As S60 is an open platform, presumably rival music services (or games services for that matter) could start selling content through their own downloadable S60 clients if they wanted to. Nokia couldn't stop them without closing the platform or running into anti-trust problems.
Your phone might turn into a high street of different service icons, and there might even be unofficial third party "personal shopper" applications that perform automatic price comparisons through the rival clients and then pick the cheapest option for a particular product.
In a way, this wouldn't necessarily harm Nokia because it's the hardware where the real money is made anyway, so anything which drives the sales of advanced (and pricier) hardware is going to benefit them overall.
It won't be like that forever though, one day all phone hardware will be cheap and low profit, which might be why Nokia are trying to move into internet services now so they have a next exciting big new profitable thing in the future.
"and if the networks will allow the music traffic through"
This raises an even more important topic, more important than any phone or service announcement.
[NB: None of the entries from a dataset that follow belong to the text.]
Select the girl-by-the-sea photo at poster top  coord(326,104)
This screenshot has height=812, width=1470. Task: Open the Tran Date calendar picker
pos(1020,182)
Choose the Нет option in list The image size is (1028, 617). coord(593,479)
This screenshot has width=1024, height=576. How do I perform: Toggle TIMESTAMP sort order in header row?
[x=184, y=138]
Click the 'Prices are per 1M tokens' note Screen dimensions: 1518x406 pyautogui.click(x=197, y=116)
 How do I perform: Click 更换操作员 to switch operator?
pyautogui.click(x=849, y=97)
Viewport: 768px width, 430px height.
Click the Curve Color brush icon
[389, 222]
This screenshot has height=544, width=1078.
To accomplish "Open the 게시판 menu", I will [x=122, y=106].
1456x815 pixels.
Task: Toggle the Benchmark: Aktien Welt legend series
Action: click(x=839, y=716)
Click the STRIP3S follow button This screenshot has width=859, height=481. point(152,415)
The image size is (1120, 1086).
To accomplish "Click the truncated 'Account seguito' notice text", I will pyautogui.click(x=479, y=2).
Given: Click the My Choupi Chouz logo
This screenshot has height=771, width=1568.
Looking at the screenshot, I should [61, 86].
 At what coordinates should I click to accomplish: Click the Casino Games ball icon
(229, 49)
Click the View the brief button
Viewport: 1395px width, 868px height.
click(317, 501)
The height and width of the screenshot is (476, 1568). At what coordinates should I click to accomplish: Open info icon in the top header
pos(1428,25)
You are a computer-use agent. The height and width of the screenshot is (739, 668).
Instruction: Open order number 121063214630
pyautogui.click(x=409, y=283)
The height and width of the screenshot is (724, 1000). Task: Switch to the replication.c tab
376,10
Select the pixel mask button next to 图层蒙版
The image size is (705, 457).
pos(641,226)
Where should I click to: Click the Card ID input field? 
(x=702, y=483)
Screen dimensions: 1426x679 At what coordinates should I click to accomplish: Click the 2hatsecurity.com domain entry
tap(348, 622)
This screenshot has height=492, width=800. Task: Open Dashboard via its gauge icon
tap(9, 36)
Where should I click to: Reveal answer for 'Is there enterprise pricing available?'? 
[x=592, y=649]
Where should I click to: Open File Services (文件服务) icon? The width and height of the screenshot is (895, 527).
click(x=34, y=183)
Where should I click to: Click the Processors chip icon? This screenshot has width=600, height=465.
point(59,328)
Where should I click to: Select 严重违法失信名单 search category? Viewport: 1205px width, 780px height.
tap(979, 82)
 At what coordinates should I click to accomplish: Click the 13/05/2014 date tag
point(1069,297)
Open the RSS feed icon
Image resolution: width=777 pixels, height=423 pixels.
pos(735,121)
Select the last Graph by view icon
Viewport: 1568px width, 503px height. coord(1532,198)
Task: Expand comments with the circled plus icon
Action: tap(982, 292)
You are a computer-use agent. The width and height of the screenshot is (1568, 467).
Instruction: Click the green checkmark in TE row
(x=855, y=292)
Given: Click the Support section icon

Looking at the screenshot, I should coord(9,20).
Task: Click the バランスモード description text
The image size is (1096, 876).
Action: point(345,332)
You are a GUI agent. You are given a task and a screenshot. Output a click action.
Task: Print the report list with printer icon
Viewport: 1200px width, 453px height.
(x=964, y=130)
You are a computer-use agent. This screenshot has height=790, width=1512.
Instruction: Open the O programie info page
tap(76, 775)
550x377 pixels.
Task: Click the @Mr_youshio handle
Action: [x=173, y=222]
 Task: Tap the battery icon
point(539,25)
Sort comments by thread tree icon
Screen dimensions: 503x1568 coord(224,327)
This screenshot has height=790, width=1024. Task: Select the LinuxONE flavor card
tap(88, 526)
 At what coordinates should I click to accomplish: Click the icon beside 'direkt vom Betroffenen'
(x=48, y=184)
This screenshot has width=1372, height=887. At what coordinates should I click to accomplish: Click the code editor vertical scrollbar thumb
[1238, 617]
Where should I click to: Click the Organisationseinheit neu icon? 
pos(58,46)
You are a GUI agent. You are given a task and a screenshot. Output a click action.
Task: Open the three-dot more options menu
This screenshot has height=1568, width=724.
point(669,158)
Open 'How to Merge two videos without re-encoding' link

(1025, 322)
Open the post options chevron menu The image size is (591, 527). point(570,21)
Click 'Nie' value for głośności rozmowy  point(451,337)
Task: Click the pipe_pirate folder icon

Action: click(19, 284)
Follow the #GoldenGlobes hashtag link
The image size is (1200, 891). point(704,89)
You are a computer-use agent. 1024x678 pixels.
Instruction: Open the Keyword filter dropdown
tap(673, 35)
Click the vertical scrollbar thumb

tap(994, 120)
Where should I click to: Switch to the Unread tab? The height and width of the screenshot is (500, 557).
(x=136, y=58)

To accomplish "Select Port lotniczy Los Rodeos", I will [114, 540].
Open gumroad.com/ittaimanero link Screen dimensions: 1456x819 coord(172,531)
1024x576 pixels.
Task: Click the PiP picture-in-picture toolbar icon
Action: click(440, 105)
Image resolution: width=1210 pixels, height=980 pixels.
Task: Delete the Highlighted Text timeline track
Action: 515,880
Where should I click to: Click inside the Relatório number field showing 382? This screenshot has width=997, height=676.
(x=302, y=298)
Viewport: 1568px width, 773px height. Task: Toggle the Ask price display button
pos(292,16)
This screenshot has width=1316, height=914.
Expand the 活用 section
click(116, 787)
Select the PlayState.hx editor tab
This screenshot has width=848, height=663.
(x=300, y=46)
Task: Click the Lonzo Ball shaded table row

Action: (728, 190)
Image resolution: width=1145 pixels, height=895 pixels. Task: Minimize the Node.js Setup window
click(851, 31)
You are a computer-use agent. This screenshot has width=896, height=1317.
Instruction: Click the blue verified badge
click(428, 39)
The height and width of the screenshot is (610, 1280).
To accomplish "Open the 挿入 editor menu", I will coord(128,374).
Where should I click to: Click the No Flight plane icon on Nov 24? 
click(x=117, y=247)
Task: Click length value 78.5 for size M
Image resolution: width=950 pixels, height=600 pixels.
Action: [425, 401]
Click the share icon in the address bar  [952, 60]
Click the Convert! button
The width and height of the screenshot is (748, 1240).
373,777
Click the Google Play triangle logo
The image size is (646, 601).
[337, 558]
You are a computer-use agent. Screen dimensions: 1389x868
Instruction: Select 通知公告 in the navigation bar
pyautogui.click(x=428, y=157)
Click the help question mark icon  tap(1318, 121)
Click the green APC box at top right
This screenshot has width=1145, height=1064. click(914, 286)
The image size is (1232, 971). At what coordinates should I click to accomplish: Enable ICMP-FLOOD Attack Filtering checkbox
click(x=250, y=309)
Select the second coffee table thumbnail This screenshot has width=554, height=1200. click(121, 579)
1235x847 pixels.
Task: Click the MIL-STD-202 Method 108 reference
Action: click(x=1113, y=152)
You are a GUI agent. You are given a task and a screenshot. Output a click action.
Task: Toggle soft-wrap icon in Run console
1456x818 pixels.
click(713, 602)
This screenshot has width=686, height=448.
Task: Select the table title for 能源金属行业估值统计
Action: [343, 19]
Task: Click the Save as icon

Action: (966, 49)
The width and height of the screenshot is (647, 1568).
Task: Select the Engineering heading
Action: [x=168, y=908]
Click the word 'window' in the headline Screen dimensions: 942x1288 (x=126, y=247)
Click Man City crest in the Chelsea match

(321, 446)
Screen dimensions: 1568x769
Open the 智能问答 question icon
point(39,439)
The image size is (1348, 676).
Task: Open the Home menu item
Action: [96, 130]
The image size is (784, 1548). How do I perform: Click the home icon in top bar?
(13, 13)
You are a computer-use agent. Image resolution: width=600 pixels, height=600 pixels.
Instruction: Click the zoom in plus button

If the networks block traffic from what they see as a rival content service, even though the user is willing to pay the relevant data charges, that is surely an example of being anti-competitive, especially if the phone itself is locked to their network and the user is on a contract.
If it happens, I hope Nokia (and anyone else similarly blocked, including users) take it to the European Commission, because there's just no excuse for it, and it's time this kind of thing was stamped on. It harms customers, it harms competition among content providers, it harms content creators, and the only people it benefits are the networks.
How would people react if their broadband ISP blocked them from accessing iTunes because the ISP offered a similar but rival service? This would be even worse because at least changing ISPs is relatively painless and doesn't involve unlocking your PC.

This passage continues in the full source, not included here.